**ASSIGNMENT:** Starting at the line that contains "You are a GUI", transcribe each line exactly through the last line of the data. Include nothing else.
[Opening DATASET section]
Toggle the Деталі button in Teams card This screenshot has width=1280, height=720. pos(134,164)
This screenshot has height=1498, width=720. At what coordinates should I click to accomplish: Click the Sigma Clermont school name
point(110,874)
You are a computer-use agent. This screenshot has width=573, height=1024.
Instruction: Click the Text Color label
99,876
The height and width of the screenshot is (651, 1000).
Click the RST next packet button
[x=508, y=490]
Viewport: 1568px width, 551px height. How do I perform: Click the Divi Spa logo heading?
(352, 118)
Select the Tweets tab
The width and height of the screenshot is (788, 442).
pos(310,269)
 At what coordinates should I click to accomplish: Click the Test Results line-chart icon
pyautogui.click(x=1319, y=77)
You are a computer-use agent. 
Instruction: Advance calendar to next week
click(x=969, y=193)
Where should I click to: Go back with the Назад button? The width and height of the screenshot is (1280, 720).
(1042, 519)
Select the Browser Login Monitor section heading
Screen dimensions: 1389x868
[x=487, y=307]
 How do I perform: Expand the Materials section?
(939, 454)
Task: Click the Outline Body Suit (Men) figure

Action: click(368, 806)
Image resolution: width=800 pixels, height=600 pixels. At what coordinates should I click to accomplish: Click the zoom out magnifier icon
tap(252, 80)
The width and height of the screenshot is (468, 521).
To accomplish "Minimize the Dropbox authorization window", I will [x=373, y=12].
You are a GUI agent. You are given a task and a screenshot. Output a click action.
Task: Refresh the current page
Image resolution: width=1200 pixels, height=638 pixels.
[Closing DATASET section]
**RESULT OF THE EXERCISE:**
You are a GUI agent. You are given a task and a screenshot. Output a click action.
Task: Refresh the current page
Image resolution: width=1200 pixels, height=638 pixels.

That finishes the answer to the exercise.